Here, the government's complaint asserts that the defendants failed to comply with the terms of the SUP by failing to pay SUP fees. (Doc. 1, Complaint at ¶ 8). At the time of the complaint's filing, the plaintiff asserted an arrearage of $37,012.03. (Id.).

In its answer, however, the defendants assert that they have made improvements to the land, including re-construction of a building, valued at $43,560.00. (Doc. 6, Answer ¶ 8). According to the permit, "[a]ll money spent on improvements and repairs to the house and outbuildings on the property, including labor, may be deducted from the above payments if such improvements and repairs are approved by the National Park Service." (SUP at 1). Additionally, the permit provides that: "all expenditures on rehabilitation of property, including labor (at prevailing rates), will be credited against the lessee's rent." (SUP at 10) (emphasis in original). Defendants assert that the government never credited the amount spent on improvements to the lease payments. (Doc. 6, Answer ¶ 8).
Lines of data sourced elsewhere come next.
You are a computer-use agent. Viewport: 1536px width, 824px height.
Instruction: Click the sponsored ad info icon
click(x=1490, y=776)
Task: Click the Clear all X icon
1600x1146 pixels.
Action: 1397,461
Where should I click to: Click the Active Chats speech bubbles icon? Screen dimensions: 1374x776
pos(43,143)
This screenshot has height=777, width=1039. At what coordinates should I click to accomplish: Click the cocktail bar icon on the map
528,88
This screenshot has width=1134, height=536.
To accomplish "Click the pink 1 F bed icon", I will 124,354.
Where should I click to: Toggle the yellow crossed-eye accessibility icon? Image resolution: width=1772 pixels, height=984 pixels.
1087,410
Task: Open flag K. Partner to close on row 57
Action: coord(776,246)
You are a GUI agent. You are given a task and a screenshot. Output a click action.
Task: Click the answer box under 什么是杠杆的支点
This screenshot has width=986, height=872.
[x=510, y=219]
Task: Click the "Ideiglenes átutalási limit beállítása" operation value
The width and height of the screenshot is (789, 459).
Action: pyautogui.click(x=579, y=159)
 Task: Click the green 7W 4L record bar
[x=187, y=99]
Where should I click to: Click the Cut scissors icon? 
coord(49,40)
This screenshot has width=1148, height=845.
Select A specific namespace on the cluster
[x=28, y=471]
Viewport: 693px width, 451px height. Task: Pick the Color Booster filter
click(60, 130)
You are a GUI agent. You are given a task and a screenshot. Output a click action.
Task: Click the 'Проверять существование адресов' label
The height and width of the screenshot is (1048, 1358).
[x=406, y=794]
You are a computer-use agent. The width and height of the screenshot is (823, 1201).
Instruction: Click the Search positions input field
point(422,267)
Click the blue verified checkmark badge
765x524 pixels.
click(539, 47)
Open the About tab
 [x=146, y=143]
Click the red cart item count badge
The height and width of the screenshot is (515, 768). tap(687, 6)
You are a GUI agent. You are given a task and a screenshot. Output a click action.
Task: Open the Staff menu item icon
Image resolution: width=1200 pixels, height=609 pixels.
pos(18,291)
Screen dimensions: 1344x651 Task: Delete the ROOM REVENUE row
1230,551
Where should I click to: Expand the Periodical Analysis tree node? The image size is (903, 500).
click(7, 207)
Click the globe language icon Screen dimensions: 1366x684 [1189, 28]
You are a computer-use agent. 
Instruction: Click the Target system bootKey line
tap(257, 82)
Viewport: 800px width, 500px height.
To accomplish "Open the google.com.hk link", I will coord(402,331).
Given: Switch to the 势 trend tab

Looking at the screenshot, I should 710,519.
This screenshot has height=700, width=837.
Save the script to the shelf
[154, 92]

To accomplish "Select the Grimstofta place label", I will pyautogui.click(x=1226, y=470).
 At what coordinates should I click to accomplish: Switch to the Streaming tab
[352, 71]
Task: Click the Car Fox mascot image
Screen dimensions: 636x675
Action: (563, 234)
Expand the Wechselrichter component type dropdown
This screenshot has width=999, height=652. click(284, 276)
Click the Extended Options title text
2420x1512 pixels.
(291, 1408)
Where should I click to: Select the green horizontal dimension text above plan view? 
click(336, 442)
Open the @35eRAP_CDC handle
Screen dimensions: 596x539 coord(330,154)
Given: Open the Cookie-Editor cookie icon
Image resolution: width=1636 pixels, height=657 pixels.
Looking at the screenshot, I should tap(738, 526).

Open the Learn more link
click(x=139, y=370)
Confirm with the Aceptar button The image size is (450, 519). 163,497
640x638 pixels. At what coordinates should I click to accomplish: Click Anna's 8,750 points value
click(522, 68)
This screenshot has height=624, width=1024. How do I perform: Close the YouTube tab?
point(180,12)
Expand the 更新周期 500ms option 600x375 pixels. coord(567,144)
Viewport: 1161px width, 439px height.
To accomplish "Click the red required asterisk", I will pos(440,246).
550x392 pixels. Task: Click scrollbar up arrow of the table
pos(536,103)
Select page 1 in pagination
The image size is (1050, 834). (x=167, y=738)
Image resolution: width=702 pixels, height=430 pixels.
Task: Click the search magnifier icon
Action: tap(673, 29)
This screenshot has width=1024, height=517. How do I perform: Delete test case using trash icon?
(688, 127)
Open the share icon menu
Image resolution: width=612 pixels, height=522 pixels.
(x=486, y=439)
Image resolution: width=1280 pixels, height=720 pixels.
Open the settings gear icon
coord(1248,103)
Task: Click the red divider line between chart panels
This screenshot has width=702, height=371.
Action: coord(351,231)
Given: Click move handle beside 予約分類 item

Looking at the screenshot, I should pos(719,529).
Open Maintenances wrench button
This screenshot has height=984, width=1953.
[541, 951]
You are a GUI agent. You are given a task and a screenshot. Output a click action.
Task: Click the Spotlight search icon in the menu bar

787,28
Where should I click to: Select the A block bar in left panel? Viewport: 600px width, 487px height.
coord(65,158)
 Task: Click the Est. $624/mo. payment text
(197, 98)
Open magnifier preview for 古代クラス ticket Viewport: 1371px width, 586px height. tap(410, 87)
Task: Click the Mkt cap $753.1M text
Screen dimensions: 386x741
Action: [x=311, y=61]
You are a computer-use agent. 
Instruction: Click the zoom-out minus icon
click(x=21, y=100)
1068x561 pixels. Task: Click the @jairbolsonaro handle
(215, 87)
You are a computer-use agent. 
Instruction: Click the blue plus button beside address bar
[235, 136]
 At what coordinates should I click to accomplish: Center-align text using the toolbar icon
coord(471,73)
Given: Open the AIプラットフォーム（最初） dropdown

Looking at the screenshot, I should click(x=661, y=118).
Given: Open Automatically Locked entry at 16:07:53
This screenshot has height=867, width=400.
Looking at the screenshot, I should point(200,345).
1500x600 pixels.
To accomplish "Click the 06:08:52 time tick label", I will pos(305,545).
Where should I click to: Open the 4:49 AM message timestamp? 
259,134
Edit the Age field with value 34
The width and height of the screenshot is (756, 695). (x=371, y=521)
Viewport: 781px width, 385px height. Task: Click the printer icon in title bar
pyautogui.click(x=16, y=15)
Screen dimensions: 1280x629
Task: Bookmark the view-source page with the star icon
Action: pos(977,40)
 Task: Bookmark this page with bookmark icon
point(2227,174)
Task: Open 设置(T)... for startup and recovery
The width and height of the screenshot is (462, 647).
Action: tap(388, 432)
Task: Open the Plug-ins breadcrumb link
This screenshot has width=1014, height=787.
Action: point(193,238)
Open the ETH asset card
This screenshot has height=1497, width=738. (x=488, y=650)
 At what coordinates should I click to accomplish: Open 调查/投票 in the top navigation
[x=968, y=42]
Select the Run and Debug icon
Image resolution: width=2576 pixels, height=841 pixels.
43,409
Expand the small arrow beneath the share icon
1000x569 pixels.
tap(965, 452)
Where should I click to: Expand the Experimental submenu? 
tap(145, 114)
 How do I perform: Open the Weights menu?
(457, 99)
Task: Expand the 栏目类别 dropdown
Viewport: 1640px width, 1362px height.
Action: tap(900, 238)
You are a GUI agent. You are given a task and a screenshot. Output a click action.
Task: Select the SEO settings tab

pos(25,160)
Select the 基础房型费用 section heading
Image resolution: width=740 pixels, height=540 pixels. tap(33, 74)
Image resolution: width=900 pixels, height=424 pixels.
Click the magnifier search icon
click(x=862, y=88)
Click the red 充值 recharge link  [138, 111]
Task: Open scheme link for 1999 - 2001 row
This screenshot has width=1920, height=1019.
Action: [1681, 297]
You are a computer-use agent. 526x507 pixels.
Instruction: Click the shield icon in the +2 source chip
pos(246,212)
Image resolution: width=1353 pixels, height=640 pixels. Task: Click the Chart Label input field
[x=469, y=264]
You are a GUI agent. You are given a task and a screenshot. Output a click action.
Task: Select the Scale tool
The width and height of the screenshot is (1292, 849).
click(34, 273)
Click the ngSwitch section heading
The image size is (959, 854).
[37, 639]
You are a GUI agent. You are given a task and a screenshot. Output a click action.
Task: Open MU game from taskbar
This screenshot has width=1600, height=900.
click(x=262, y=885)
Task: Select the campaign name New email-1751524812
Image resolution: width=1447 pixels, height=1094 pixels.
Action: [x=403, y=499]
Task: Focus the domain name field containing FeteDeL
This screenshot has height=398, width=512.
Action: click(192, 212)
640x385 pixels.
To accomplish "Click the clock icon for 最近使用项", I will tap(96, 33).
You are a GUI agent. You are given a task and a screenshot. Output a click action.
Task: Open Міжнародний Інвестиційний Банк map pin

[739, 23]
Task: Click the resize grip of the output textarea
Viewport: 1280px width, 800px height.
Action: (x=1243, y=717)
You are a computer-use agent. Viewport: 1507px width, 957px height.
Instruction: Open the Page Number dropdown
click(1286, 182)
We find that summary judgment in favor of the plaintiff is inappropriate. Questions of material fact exist regarding the improvements made by the defendants on the property, whether prior approval was needed, sought or provided before the improvements were made and whether the value of the improvements should in fact be deducted from the amount the government asserts is due. Accordingly, the plaintiff's motion will be denied. An appropriate order follows.


AND NOW, to wit, this 7th day of July 2009, the plaintiff's motion for partial summary judgment (Doc. 13) is hereby DENIED.